──────── SUPPLIED RECORDS

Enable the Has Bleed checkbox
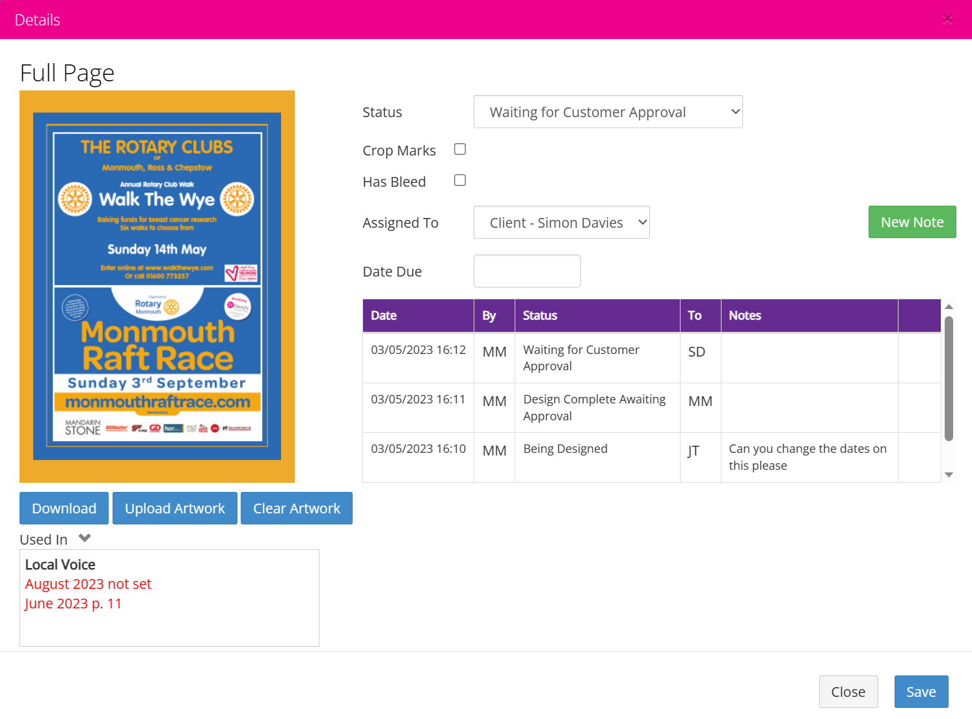The height and width of the screenshot is (719, 972). (x=459, y=180)
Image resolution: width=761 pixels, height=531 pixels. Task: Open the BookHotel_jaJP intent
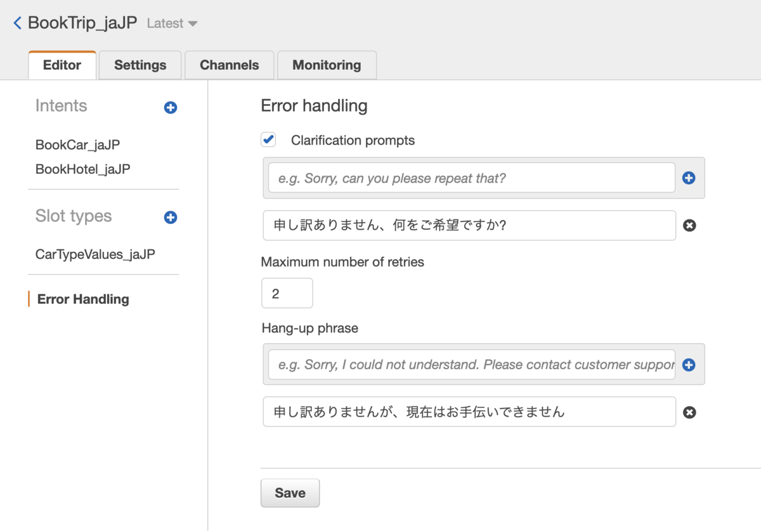(x=82, y=169)
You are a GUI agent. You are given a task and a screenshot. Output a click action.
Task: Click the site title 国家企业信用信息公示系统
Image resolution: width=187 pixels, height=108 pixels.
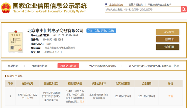[50, 6]
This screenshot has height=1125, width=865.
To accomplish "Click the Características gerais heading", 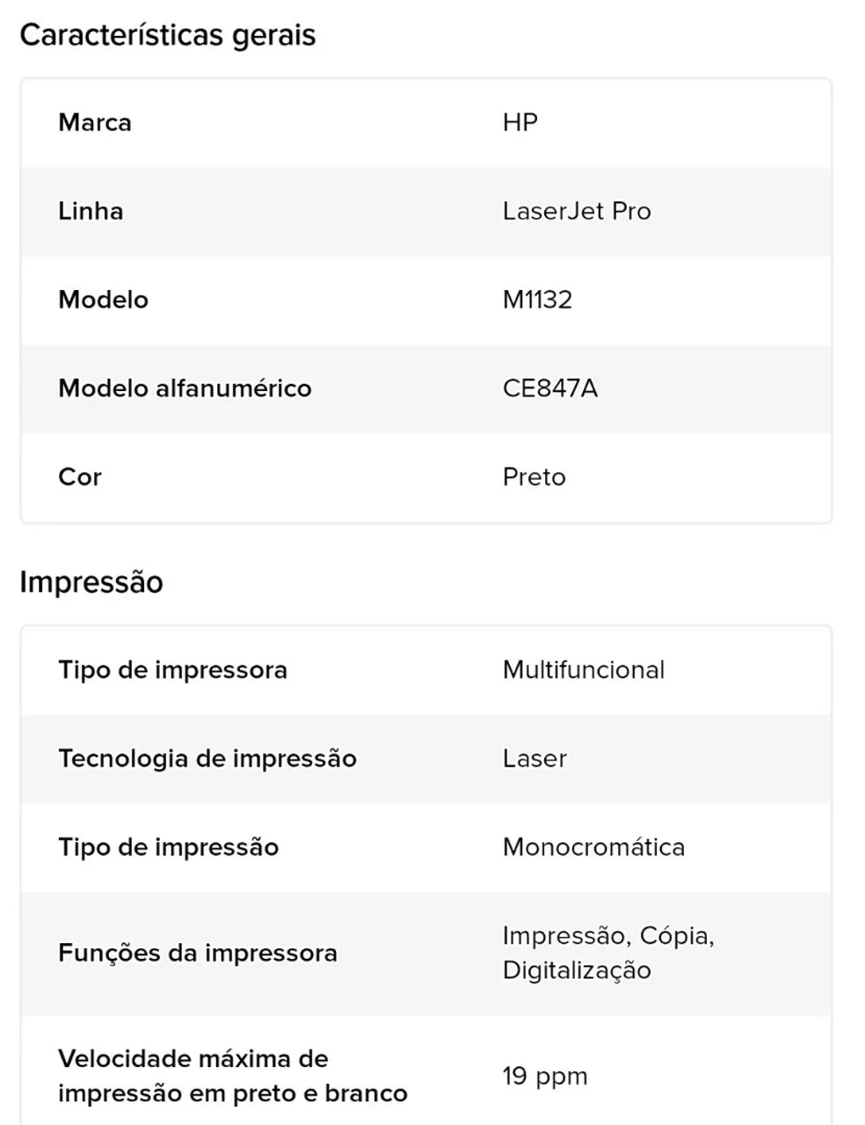I will (167, 35).
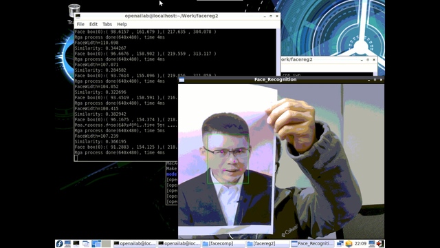This screenshot has height=248, width=440.
Task: Select the first openailab@loc taskbar terminal
Action: click(135, 243)
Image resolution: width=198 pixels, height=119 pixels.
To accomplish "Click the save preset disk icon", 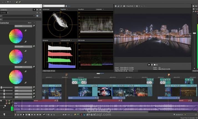I will click(x=37, y=16).
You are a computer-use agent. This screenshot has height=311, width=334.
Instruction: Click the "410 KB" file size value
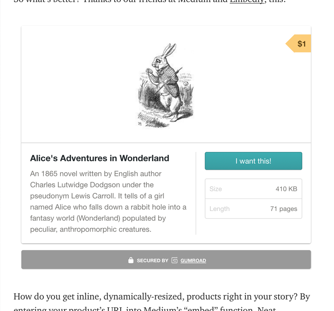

────────────────

DIRECTIONS FOR THIS TASK:
Write the lines from the one containing "You are a computer-use" through the end of the data above exactly as they appear, and do not carry over any picture.

OUTPUT OF THE TASK:
You are a computer-use agent. This screenshot has height=311, width=334.
Instruction: Click the "410 KB" file size value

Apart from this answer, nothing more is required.